Most basic filmmakers are creating videos usually on a zero budget and using themselves, friends, family and inexperienced actors.
To spend all that time writing and shooting and planning and editing, only to end up with badly acted scenes, is really a shame.
Sure, bad acting and writing can be the culprit. But a lot of times, it just a simple matter or practice.
Best VFX ever with an alien spaceship landing, doors open with a hiss and great sound effects, the two actors walk out of the spaceship, they start talking and CRINGE.
It's not their fault really - it's yours. Either your script and their lines suck, or they are "acting". Actor one gives his line, Actor 2 sees he's done. Actor 2 gives her line. Actor 1 sees she's done, and so on.

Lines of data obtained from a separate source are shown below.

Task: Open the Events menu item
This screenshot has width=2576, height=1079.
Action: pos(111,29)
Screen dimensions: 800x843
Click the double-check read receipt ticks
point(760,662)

These people need to practice those lines. They should be able to do it slowly, fast, and everything in between.
Once they have that, then it's time to do the same thing with each other. Now the game is can they do the lines to each other slowly, really, really fast, and everything in between.
Great. Let's shoot it!
Well, not yet.
Now they need to put some life into it. Now they practice the lines until they look and sound like real people who are in that situation.

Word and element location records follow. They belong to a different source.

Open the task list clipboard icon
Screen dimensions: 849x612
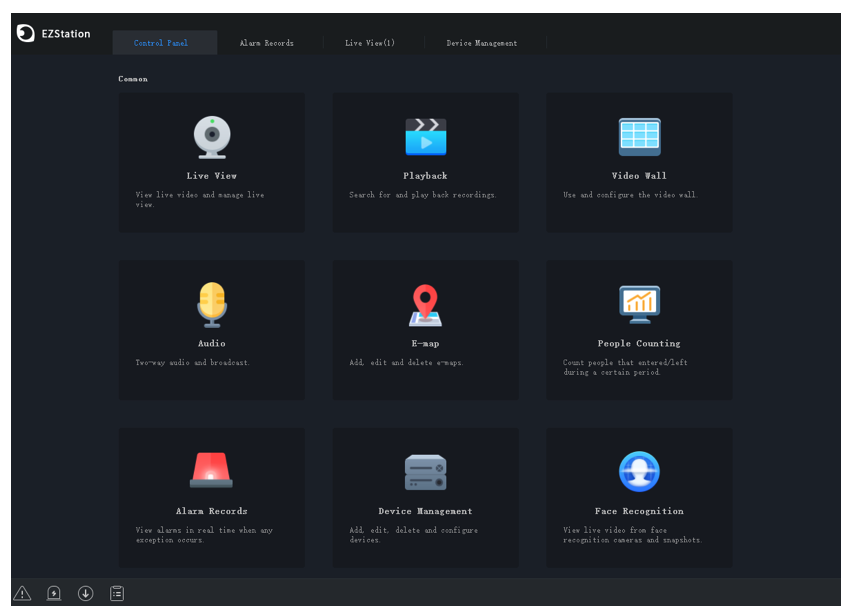tap(117, 594)
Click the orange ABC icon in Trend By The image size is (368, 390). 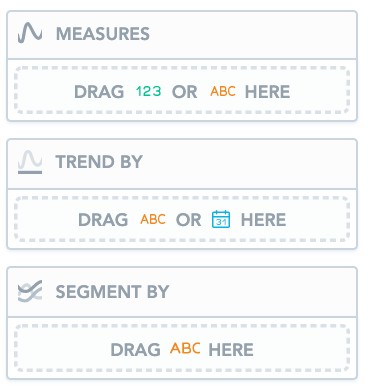(x=153, y=219)
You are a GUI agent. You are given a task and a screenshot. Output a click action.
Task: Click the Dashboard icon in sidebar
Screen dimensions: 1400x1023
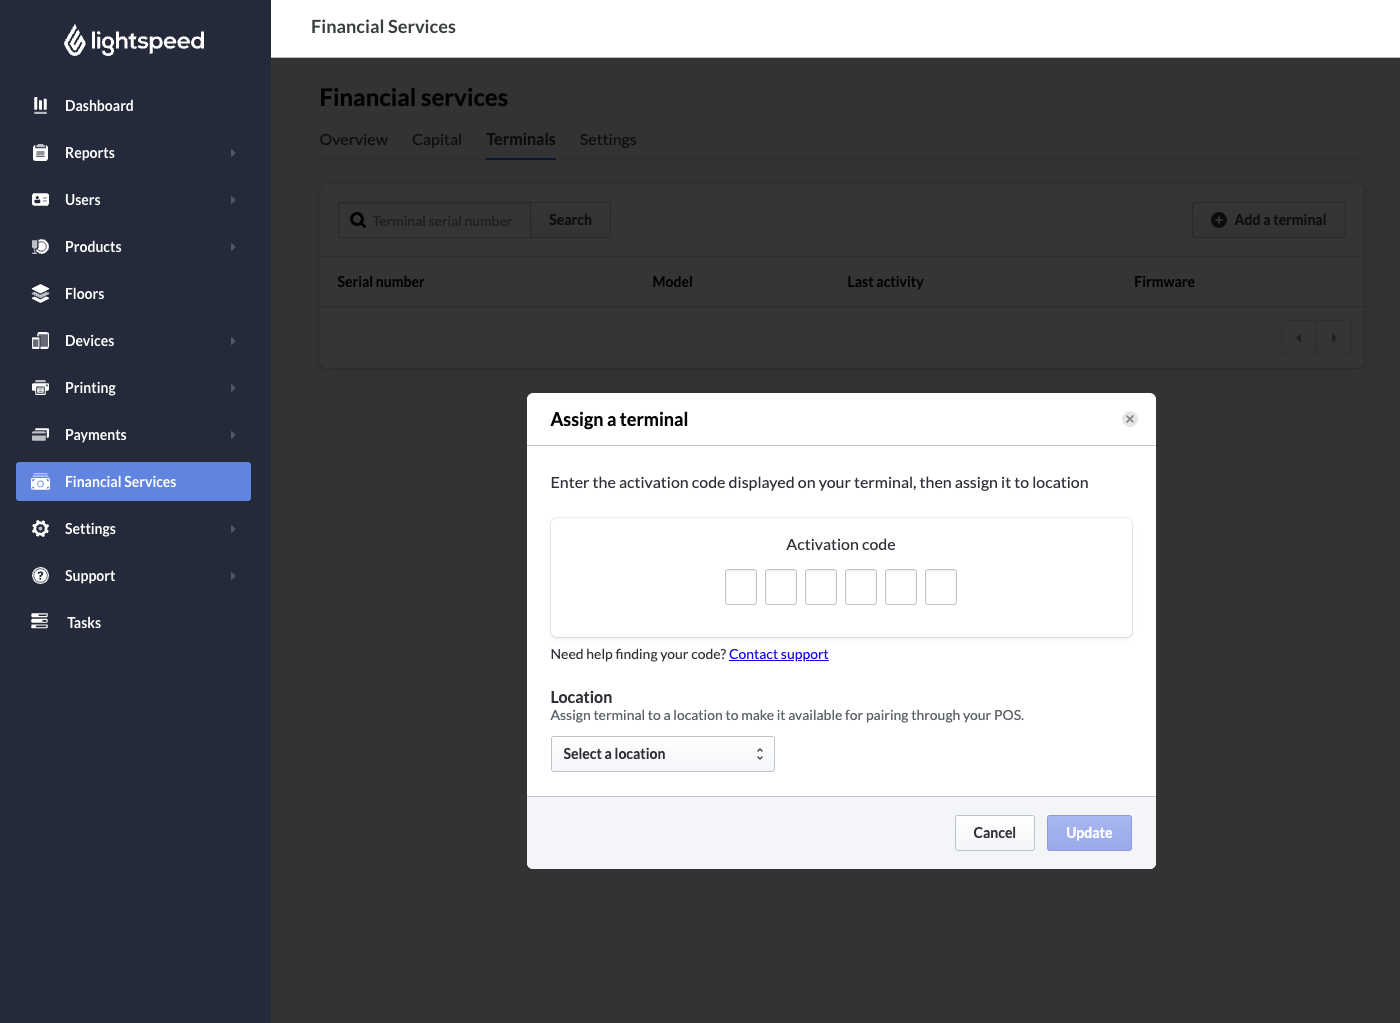(40, 105)
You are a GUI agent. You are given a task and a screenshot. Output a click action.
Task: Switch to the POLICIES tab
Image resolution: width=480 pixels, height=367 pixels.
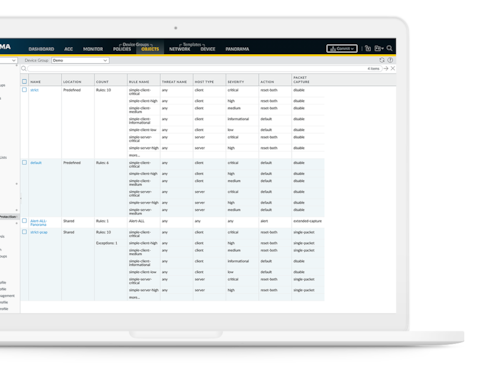pyautogui.click(x=122, y=49)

These "pregnant pauses" in between dialog aren't usually normal. Just go listen to two people talk some time.
If you are unfortunate enough to have to edit this dialogue, be happy if these are over the shoulder or cut shots. That way you can control the speed of the dialogue.
If not, you'd be better off just re-shooting it.
The best is taking the time with your novice actors and practicing with them until they sound like the real people they are representing in your video or short film.